Sage steps up to a pivotal PhIII as brain seizure drug aces trial challenge

Sage Therapeutics has successfully wrapped a small Phase I/II study of its lead drug for rare brain seizures, coming out with a 77% response rate among evaluable patients that was a slight step up from its interim results last fall. That successful end to the study puts the biotech on the threshold of a pivotal study with a clear shot at a new drug approval that would thrust it into the commercial world.

Sage's fortunes ($SAGE) rest heavily on SAGE-547, an intravenous treatment designed to halt "super-refractory" status epilepticus (SRSE), a persistent brain seizure that often requires a medically induced coma to interrupt its course. SAGE-547 targets GABAA receptors in the brain to prevent the seizures, which the company says occurs in about 25,000 people each year.

The Cambridge, MA-based biotech recruited 25 patients for the study, basing their results on the 22 who were evaluable by the end of the trial, as opposed to intent-to-treat. Thirteen of 16 patients getting a standard dose of the drug were weaned off of anesthesia during treatment. In addition, four of the 6 patients taking a high dose were also able to get off of anesthesia. The same 77% of patients were then taken off the drug without a quick recurrence of SRSE.

The baseline for these patients was either "most extremely ill" or "severely ill" in two cases. And there were significant gains on two key measures: Global Clinical Improvement Scale and Glasgow Coma Scale.

Sage CEO Jeff Jonas

"Importantly, SAGE-547 also showed clear pharmacological activity as measured by continuous EEG in patients that had previously failed third-line treatment while burst-suppressed under general anesthesia," noted Sage CMO Stephen Kanes in a statement.
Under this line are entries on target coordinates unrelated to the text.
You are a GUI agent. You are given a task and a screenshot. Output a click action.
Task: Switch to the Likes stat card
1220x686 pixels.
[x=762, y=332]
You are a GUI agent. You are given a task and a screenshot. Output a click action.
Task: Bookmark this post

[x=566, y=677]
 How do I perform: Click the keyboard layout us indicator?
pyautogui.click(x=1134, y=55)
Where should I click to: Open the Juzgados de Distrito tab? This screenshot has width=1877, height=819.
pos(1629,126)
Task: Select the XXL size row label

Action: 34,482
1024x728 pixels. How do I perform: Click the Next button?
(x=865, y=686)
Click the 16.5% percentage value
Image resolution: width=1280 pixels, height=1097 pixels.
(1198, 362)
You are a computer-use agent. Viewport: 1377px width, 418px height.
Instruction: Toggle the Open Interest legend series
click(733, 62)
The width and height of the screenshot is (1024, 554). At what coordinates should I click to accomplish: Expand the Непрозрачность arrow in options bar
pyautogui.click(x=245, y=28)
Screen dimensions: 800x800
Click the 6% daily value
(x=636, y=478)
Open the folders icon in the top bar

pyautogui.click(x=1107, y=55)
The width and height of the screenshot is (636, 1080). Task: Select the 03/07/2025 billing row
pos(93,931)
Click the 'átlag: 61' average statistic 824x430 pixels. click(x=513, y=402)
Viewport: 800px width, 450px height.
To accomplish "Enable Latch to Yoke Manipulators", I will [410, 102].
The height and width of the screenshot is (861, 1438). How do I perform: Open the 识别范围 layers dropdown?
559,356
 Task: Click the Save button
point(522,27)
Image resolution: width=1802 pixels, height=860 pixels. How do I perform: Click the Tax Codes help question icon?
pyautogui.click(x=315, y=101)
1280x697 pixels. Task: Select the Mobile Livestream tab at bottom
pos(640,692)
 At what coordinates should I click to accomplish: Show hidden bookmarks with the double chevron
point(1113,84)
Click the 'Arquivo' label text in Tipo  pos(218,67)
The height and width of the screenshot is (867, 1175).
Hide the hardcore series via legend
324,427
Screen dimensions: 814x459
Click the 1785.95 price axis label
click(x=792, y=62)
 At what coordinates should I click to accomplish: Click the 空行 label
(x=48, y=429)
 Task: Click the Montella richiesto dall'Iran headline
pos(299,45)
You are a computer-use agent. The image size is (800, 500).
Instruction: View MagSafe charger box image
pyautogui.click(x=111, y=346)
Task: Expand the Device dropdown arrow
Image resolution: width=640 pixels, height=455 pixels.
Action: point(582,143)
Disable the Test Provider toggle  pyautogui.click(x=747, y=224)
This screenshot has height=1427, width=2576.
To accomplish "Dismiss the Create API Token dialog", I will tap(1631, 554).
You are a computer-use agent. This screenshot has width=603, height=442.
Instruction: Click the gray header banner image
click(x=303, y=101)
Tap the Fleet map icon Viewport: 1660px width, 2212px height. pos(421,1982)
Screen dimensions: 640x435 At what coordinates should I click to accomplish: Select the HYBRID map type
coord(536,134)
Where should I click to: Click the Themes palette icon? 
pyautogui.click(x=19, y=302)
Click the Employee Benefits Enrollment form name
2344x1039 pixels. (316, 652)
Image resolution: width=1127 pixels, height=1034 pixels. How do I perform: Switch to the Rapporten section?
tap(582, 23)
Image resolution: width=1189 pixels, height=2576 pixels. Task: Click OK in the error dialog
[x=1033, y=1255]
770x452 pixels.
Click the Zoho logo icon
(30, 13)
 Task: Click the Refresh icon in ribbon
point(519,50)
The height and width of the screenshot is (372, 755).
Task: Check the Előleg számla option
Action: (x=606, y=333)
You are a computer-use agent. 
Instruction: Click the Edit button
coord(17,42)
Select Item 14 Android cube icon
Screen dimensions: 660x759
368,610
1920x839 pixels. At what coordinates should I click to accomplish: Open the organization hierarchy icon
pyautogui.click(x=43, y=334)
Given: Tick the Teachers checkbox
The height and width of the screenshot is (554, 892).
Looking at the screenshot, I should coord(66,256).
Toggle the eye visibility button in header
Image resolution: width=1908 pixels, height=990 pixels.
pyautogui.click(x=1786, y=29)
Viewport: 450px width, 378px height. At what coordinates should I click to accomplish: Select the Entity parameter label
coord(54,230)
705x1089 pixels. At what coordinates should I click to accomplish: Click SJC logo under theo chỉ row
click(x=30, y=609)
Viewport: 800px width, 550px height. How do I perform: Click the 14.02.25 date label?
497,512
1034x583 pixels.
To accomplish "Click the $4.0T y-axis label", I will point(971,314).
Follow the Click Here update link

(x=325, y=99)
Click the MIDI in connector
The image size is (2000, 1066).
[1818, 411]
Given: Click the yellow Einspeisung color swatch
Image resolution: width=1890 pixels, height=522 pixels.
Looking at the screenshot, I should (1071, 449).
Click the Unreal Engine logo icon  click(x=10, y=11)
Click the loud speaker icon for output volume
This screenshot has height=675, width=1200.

"We're very happy with the data," CEO Jeff Jonas tells FierceBiotech. He adds that the company has since nailed down 30-day follow-up results, with researchers seeing one recurrence in the first 1 to 2 weeks and three in 2 to 4 weeks.

"There's no reason why they can't be retreated," he says, adding that "in the pivotal we are offering retreatment."

None of this is likely to take Sage-watchers by surprise, as the results tend to reflect what investigators were seeing at the interim point. Now, with a successful end-of-Phase II meeting behind the company, the 30-person biotech can see how quickly they can recruit about 126 patients for Phase III and how quickly they can pull it off, aiming to be closer to a year than two years for this next big step toward launching their own U.S. commercial operations. A European partnership is under consideration, but Jonas says that Sage is ready to go it alone unless the terms are right.

A successful marketing campaign for any company aiming at an orphan market is likely to raise questions about the 6-figure drug prices that manufacturers can command for small markets. Sage isn't ready to talk dollars and cents yet, but Jonas insists that there's a reasonable price tag that can work.

"We think we can create substantial value by pricing this reasonably," says Jonas, adding that anything "exorbitant" isn't sustainable. But they'll have to work on pricing surveys with payers and users and see the final Phase III data before they can start locking in a price.

In the meantime, Jonas says that they're close to getting new data that will help determine their focus on SAGE-547 can be expanded to cover "essential tremor" and postpartum depression, which he sees as a "potentially transformative" event for the biotech. Sage is also preparing for clinical work on 689, which could be used on status epilepticus patients earlier than 547.  

Just a few weeks ago Sage--a Third Rock startup--raised $138 million in a public offering of shares. The biotech has a market cap of $1.6 billion.